“Heck, it’s the same dance, it’s just a different tune.”
The last episode of the first season of Star Trek: The Next Generation has a lot going against it – it’s a cheap knockoff of the basic plot of the Original Series’ Khan episode, “Space Seed,” and its A-story (the Enterprise encounters a group of cryogenically-preserved humans) and its B-story (the Romulans return to the galactic stage) have absolutely no relation to one another. And yet these things scarcely matter: “The Neutral Zone” is an admirable end to the season, competently managed, and even thrilling in its final moments, as the Romulans reveal themselves.
“The Neutral Zone” is TNG’s first real Romulan episode (although they did feature offscreen in “Angel One,” which makes some of the dialogue in “The Neutral Zone” seem inaccurate). It’s also, importantly, the series’ first Borg episode – though we don’t confirm that until the middle of the next season, and the connection is therefore often overlooked. The Enterprise heads into the Romulan neutral zone to determine why Federation colonies have vanished, and discovers that they’ve been scooped off the face of their planets by an unseen force. The Romulans, on a parallel mission, come in contact with the Enterprise, and all hell breaks loose. Marc Alaimo, who would go on to become one of Star Trek’s key recurring figures on Deep Space Nine, plays one of the Romulans in a deliciously lizard-like performance, while Ron Jones delivers one of TNG’s signature leitmotifs in the musical score – the nervous, developing lilt that would define the Romulan race for most of TNG’s run. Worf also gets to cough out his first (of many) racist tirades about the Romulans – memorably mentioning that Romulans consider humans and Klingons to be wastes of skin.
But all this is just window-dressing to the big piece of candy for me: I am in love with that ship. The Romulan warbird, when it is revealed, became – and remains – my favourite starship design of all time, within Star Trek and without. This means I like the warbird more than the Millennium Falcon, the Firefly-class freighter, the Enterprise herself, the Imperial Star Destroyer, the Sulaco, and anything else that’s carried humans into the stars in the history of television or film. Vivid green and slouching through space like a snapping turtle, the warbird’s improbable design – no particular angle upon it fully conveys the totality of its curves – has obsessed me since the day I saw it. I probably drew more of these in my schoolbooks than I ever drew any other spaceships, machine guns, or ejaculating penises. By revealing this about myself, I may now have allowed you to know me better.

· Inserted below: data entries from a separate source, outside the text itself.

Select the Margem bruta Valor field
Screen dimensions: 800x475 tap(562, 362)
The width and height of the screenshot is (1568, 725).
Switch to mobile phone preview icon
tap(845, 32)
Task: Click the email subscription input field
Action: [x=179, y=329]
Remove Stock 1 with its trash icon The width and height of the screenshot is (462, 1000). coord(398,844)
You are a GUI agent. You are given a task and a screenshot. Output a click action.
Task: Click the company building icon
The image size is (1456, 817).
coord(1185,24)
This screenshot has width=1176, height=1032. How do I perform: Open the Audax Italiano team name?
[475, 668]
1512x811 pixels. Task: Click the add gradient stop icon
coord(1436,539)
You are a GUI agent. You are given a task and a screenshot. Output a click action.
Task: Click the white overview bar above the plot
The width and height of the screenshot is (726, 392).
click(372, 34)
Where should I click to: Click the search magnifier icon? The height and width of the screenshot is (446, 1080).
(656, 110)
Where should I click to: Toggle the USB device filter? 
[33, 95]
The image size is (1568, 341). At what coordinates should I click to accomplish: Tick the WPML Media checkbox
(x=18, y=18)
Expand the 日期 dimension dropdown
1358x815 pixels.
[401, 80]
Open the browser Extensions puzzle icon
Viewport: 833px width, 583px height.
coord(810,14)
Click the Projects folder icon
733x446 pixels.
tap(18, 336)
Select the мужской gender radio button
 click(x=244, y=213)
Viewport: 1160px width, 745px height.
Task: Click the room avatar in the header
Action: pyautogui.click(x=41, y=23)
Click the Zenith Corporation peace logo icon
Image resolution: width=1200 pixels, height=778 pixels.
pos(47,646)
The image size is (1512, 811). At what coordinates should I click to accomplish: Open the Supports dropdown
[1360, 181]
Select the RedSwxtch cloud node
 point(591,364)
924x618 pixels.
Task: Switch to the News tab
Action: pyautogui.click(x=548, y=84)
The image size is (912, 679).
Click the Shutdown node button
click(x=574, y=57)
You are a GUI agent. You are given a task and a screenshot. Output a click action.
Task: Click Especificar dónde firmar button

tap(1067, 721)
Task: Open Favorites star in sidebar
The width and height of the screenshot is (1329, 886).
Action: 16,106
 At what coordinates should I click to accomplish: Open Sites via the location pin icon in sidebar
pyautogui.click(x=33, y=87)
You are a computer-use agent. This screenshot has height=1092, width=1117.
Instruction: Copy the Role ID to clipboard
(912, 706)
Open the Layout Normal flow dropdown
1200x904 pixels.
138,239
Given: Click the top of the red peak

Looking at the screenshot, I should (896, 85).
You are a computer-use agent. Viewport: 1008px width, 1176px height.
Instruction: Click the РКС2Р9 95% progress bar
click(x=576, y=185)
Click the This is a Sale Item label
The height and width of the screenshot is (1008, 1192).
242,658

Meanwhile, in the A-story, we have Deadwood regular Leon Rippy in an enjoyable role as L.Q. “Sonny” Clemens, a country singer from the late 1980s, who died of a failed liver and was immediately frozen for reanimation when “failed liver” was on the list of curable maladies. It’s not a bad idea, but “The Neutral Zone” skips completely over its biggest improbability: even assuming the cryogenics firm would put its frozen corpses in Earth orbit (as the episode claims)… how on earth would the capsule have found its way to the neutral zone?! I guess we can at least be glad that none of the unfrozen humans – the other two survivors are stalwart representatives of mid-‘80s Americana, a financier and a housewife – try to kill Picard and steal his ship.
“The Neutral Zone” doesn’t really have a full sense of imagination about the quantity of shock the unfrozen survivors would be experiencing in their situation (they all expected to be revived within decades of their “deaths,” not four centuries later). The episode is more interested in playing for “man out of time” laughs instead of any real sense of capturing the moment, although even in this, “The Neutral Zone” ultimately scores a coup: through the Ralph Offenhouse character, the financier, the episode provides the simplest, yet most complete, statement of the nature of life in the 24th Century. His money gone and his sense of purpose shattered, Offenhouse asks Picard what he’s supposed to do – to which Picard memorably replies, “The challenge, Mr. Offenhouse, is to improve yourself. To enrich yourself.” To an alarmingly specific degree, those are the words I’ve lived by since I was thirteen years old.
Blogging The Next Generation is like my first Geocities site back in 1997. With nothing better to do with it, I wrote miscellaneously about Star Trek – now I’m doing that for every single episode of Star Trek: The Next Generation.